Top of Provided information
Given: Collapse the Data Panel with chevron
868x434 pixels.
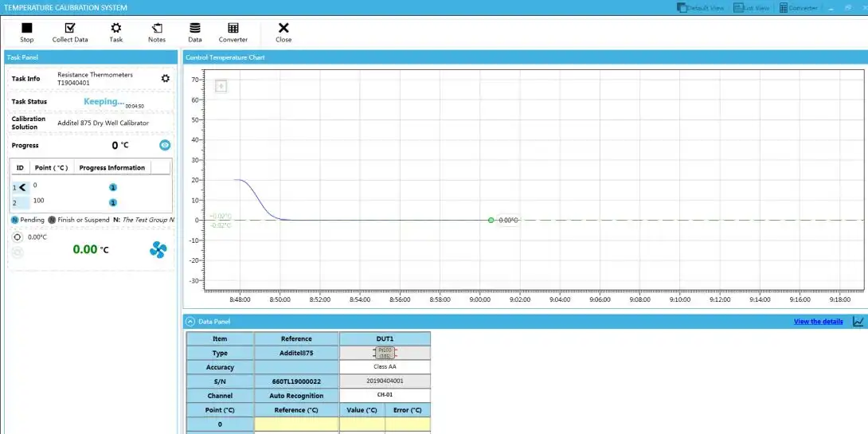Looking at the screenshot, I should 190,322.
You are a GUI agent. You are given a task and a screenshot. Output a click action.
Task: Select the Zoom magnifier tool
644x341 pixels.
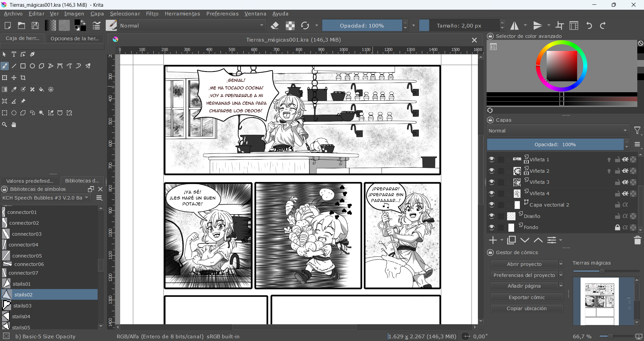click(5, 125)
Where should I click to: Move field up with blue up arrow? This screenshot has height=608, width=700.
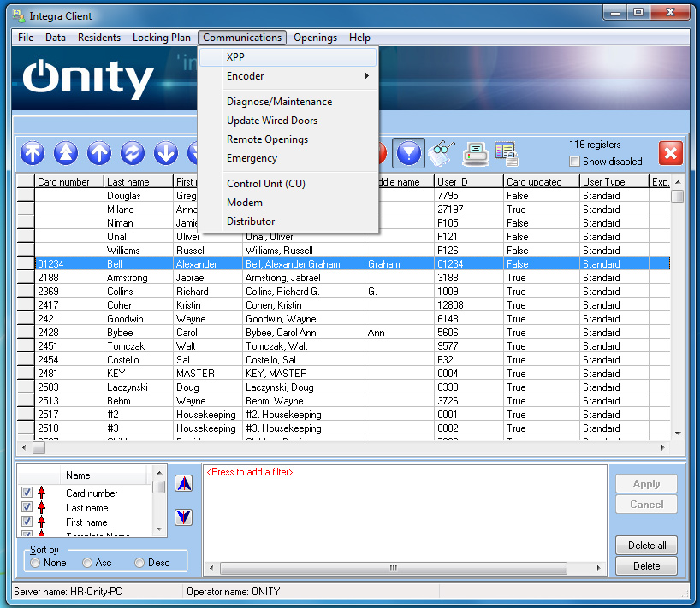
Bottom of Provided information
Exercise description
In the transcription, every picture is to be excluded and the records above given again exactly.

Solution for this problem
Given: Collapse the Data Panel with chevron
868x434 pixels.
Looking at the screenshot, I should 190,322.
You are a GUI agent. You are given a task and a screenshot. Output a click action.
Task: Select the Zoom magnifier tool
644x341 pixels.
click(5, 125)
Where should I click to: Move field up with blue up arrow? This screenshot has height=608, width=700.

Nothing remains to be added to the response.